IPT targets the powerful cell-killing effects of standard chemotherapy on cancer cells, and negates their destructive side effects on healthy tissues. Insulin Potentiation Therapy (IPT) is a new approach to treating cancer that involves no new drugs. The therapy uses insulin, and takes advantage of the powerful, cell-killing effects of ordinary chemotherapy drugs, used in very low doses.
Cancer cells get their energy by secreting their own insulin, and they stimulate themselves to grow by secreting their own insulin-like growth factor (IGF). These are the mechanisms of malignancy. Insulin and IGF work by attaching to special cell membrane receptors, and these receptors are sixteen times more concentrated on cancer cell membranes than on normal cells. These receptors are the key to IPT. Using insulin in IPT, the end result is that the low dose chemotherapy gets channeled specifically inside the cancer cells, killing them more effectively, while greatly reducing, and in most cases eliminating the possibility of chemotherapy side-effects. The innovative advantage to IPT is that it kills cancer cells by using the very same mechanisms that cancer cells use to kill people.

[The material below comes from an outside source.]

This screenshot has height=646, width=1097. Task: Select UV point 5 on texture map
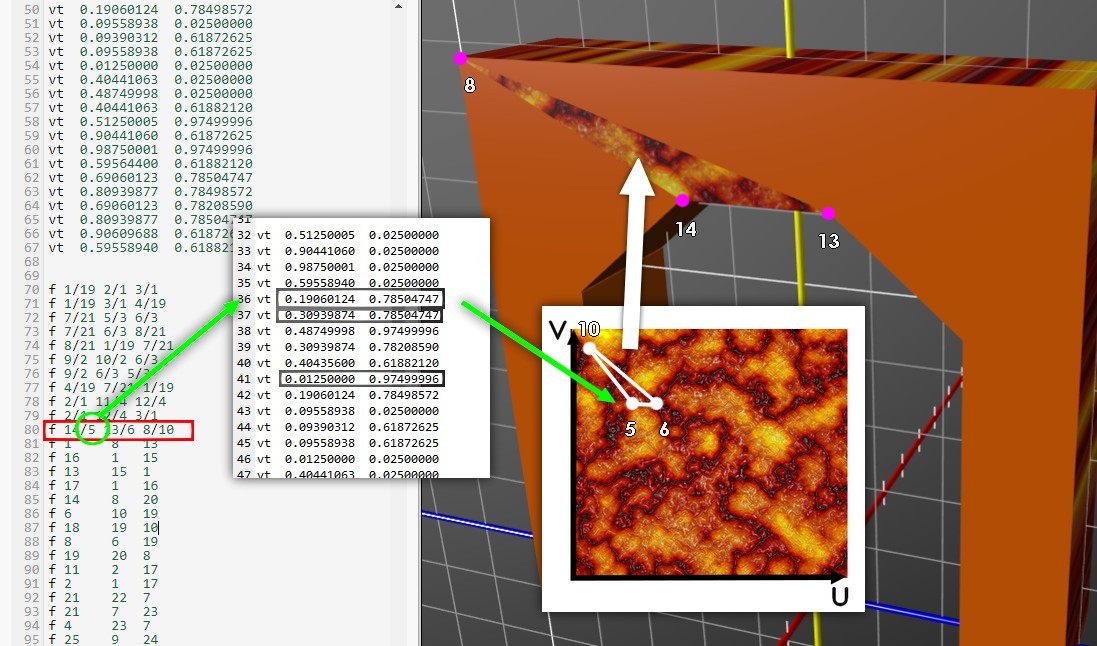(x=632, y=403)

Audio Presentation by Dr. Ayre: IPT a Renaissance in Cancer Chemotherapy
How It Works
Put simply, chemotherapy drugs have to get inside cancer cells to kill them. Conventionally, this is achieved by using high doses of these drugs, leading to very undesirable and sometimes even fatal side-effects. One of the little know facts about cancer cells is that they make their own insulin in order to obtain glucose – the fuel they need in large amounts as they grow and divide at an abnormally rapid rate. We take advantage of insulin’s action. By giving cancer cells insulin, we prime the membranes to open up. Coordinating this event with the introduction of low-doses of chemotherapy, we get much more of the chemotherapy drugs inside the cancer cells to kill them, leaving healthy cells unharmed. This process allows us to avoid dangerous, undesirable dose-related side-effects.
Because of this favorable side effect profile, cycles of low-dose chemotherapy with IPT may be done more frequently. There is good patient acceptance of the hypoglycemic side effect of insulin in this protocol, and the “rescue phenomenon” occasioned by the timely administration of hypertonic glucose actually serves to provide patients with an experiential metaphor for the rapid recovery of their well being. It is acknowledged that cancer treatment can often be debilitating for patients. In those undergoing treatment with IPT, an overall gentler experience promotes their concurrent use of other important elements in a program of Comprehensive Cancer Care, which includes nutrition for immune system support, and mind-body medicine to support a healing consciousness.
Technical Description
Insulin Potentiation Therapy (IPT) manipulates the mechanisms of malignancy to therapeutic advantage by employing insulin as a biologic response modifier of cancer cells’ endogenous molecular biology. The autonomous proliferation of malignancy is supported by autocrine secretion of insulin for glucose/energy uptake by cancer cells, and a similar autocrine and/or paracrine elaboration of cellular factors to stimulate cancer growth. Amongst these, the insulin-like growth factors have been identified as the most potent mitogens for cancer cells. Of primary importance for IPT, cancer cell membranes also have six times more insulin receptors and ten times more IGF receptors, per cell, than the membranes of host normal tissues. Further, insulin can cross-react with and activate cancer cell IGF receptors. Thus, per cell, cancer has sixteen times more insulin-sensitive receptors than normal tissues. As ligand effect is a function of receptor concentration, these facts serve to differentiate cancer from normal cells – a vital consideration for the safety of cancer chemotherapy.
In light of these revelations, exogenous insulin acts to enhance anticancer drug cytotoxicity, and safety, via 1) a membrane permeability effect to increase the intracellular dose intensity of the drugs, 2) an effect of metabolic modification to increase the S-phase fraction in cancer cells, enhancing their susceptibility to cell-cycle phase-specific agents, and 3) an effect of biochemical differentiation based on insulin receptor concentration that focuses the first two insulin effects predominantly on cancer cells, sparing host normal tissues. Significantly less drug can thus be targeted more specifically and more effectively to cancer cell populations that are more susceptible to the chemotherapy drug effects, all this occurring with a virtual elimination of the dose-related side effects of these powerful drugs.